Records drawn from a dataset:
BEGIN

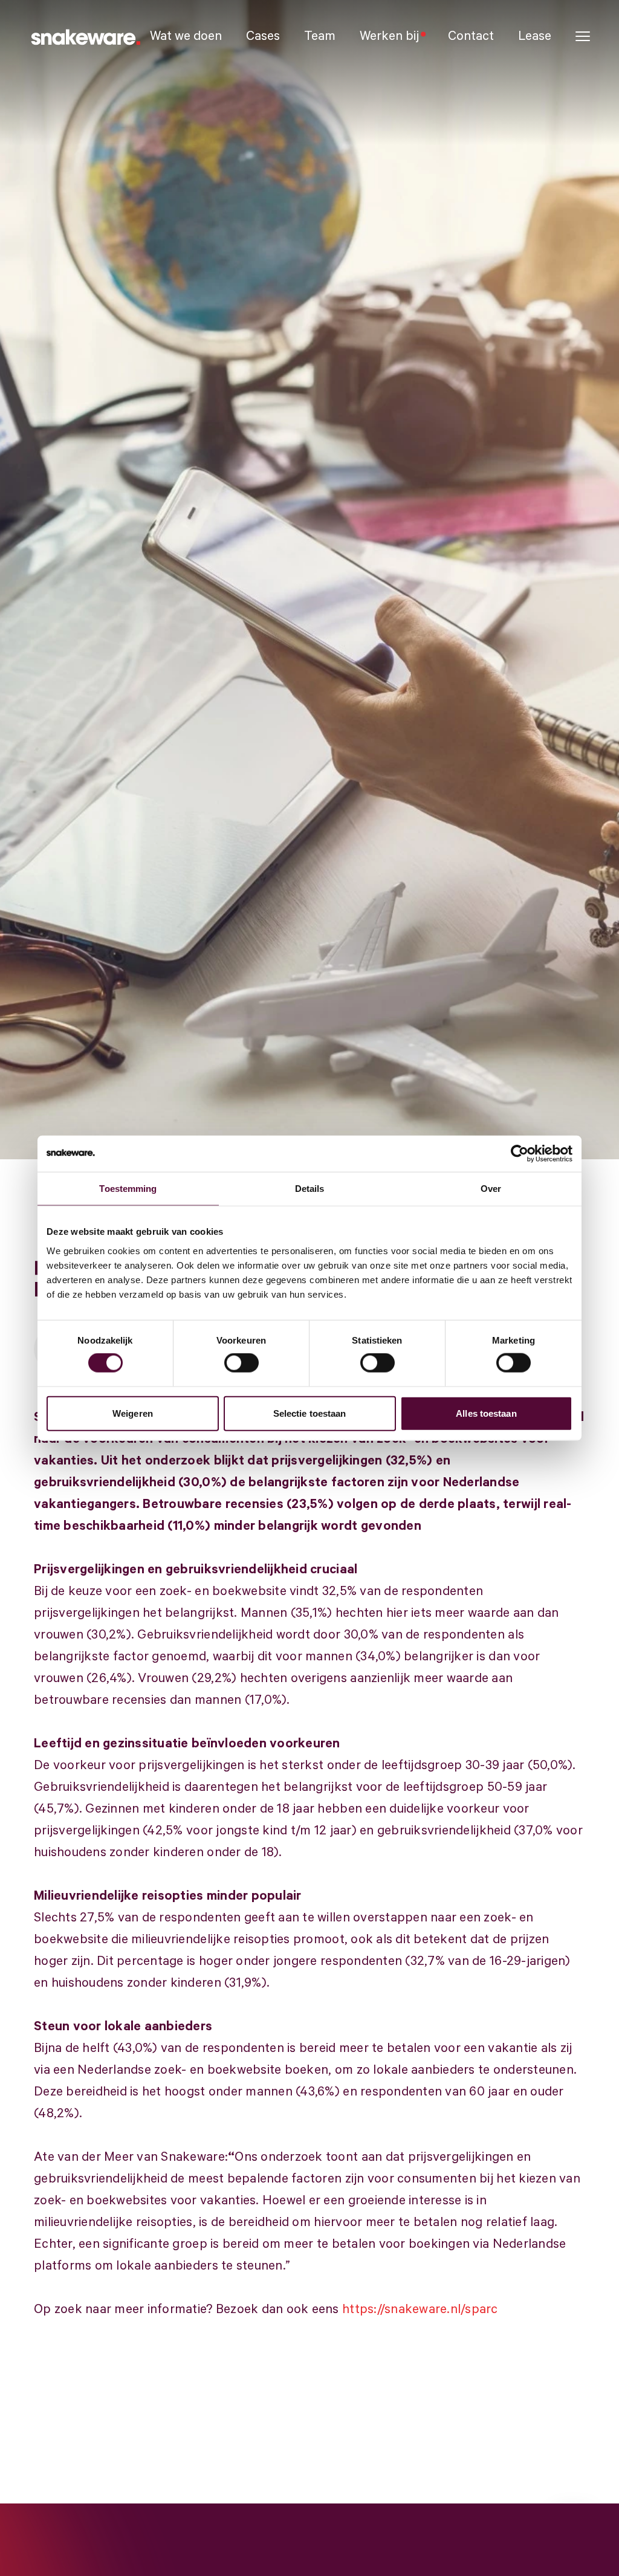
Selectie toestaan (309, 1413)
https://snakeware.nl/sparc (420, 2309)
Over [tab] (491, 1188)
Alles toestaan (486, 1413)
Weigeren (132, 1413)
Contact (471, 36)
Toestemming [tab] (128, 1188)
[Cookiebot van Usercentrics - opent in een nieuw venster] (519, 1154)
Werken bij (389, 36)
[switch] (241, 1363)
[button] (582, 36)
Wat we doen (186, 36)
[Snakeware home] (84, 36)
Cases (263, 36)
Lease (534, 36)
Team (319, 36)
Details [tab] (310, 1188)
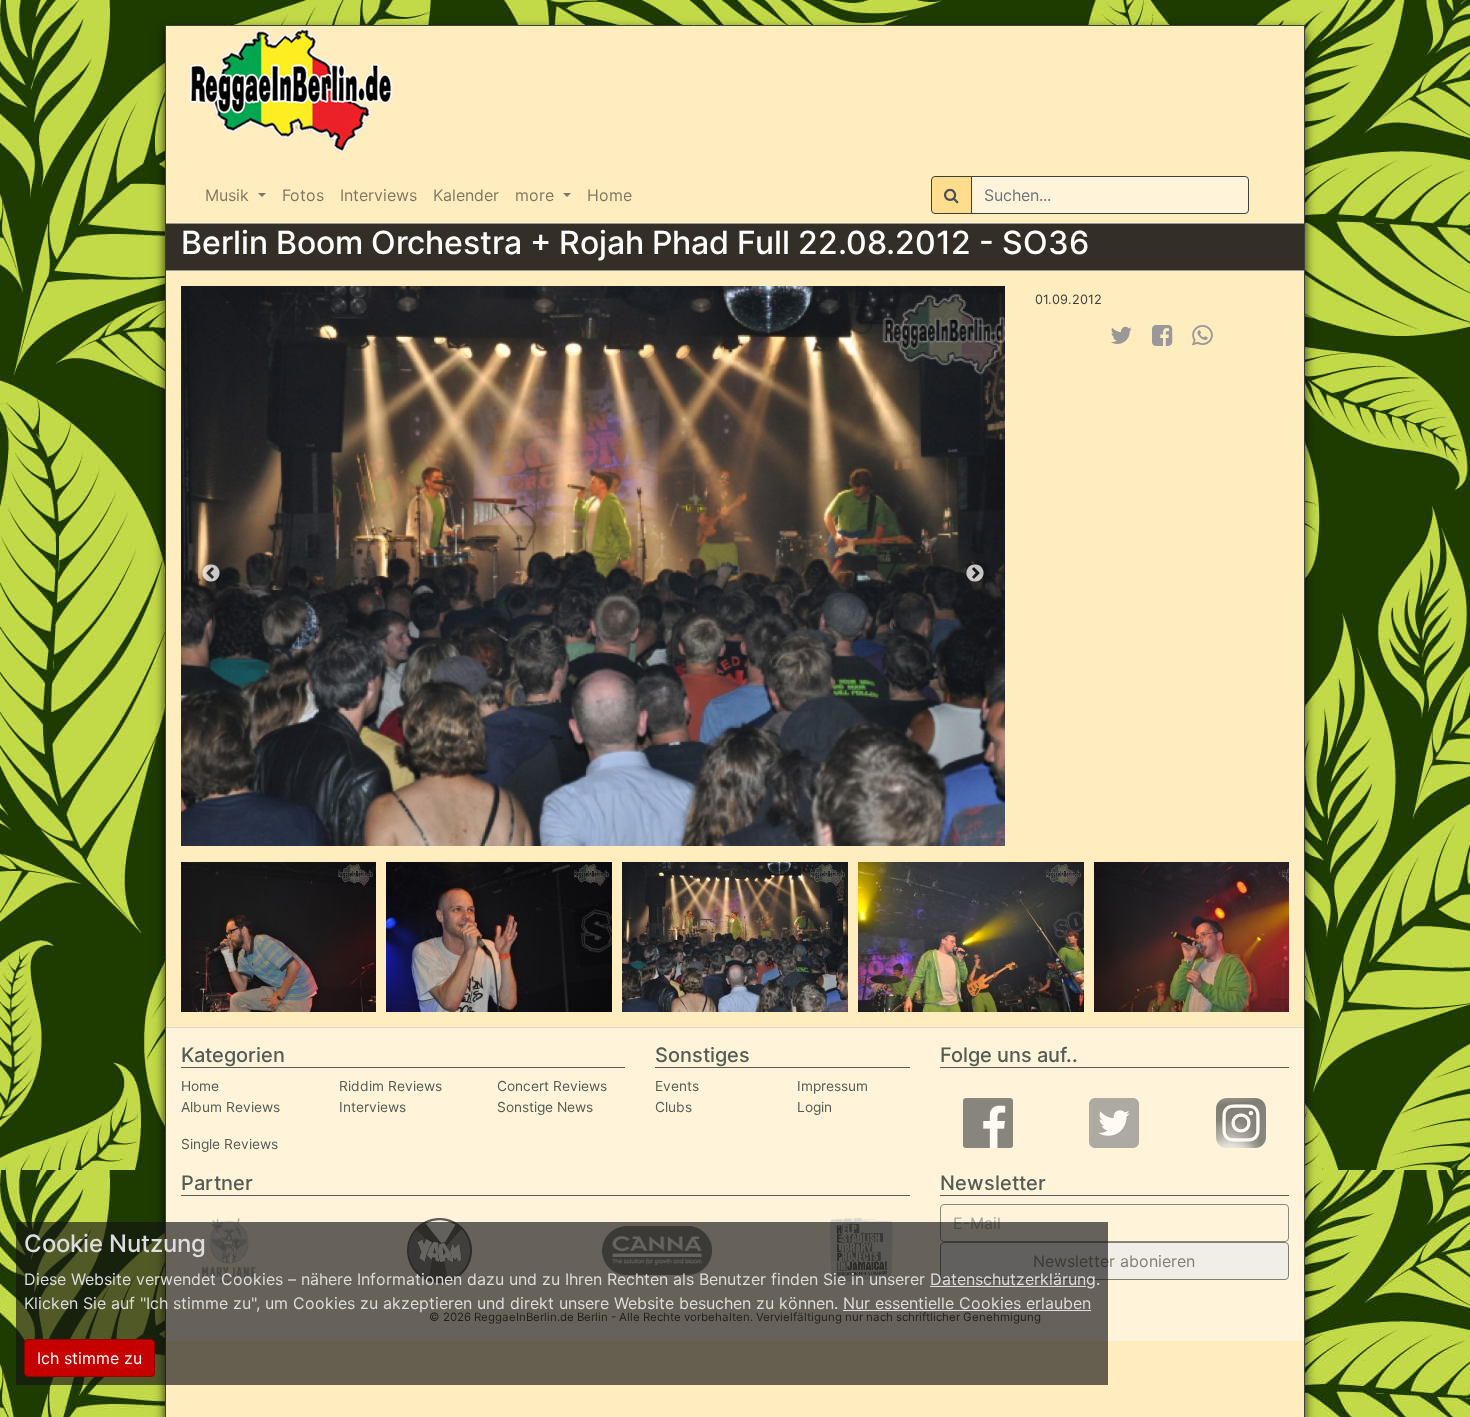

END

Prompt ::
An exact copy of the records above is wanted, with the pictures omitted.

Result of this exercise ::
Selectie toestaan (309, 1413)
https://snakeware.nl/sparc (420, 2309)
Over [tab] (491, 1188)
Alles toestaan (486, 1413)
Weigeren (132, 1413)
Contact (471, 36)
Toestemming [tab] (128, 1188)
[Cookiebot van Usercentrics - opent in een nieuw venster] (519, 1154)
Werken bij (389, 36)
[switch] (241, 1363)
[button] (582, 36)
Wat we doen (186, 36)
[Snakeware home] (84, 36)
Cases (263, 36)
Lease (534, 36)
Team (319, 36)
Details [tab] (310, 1188)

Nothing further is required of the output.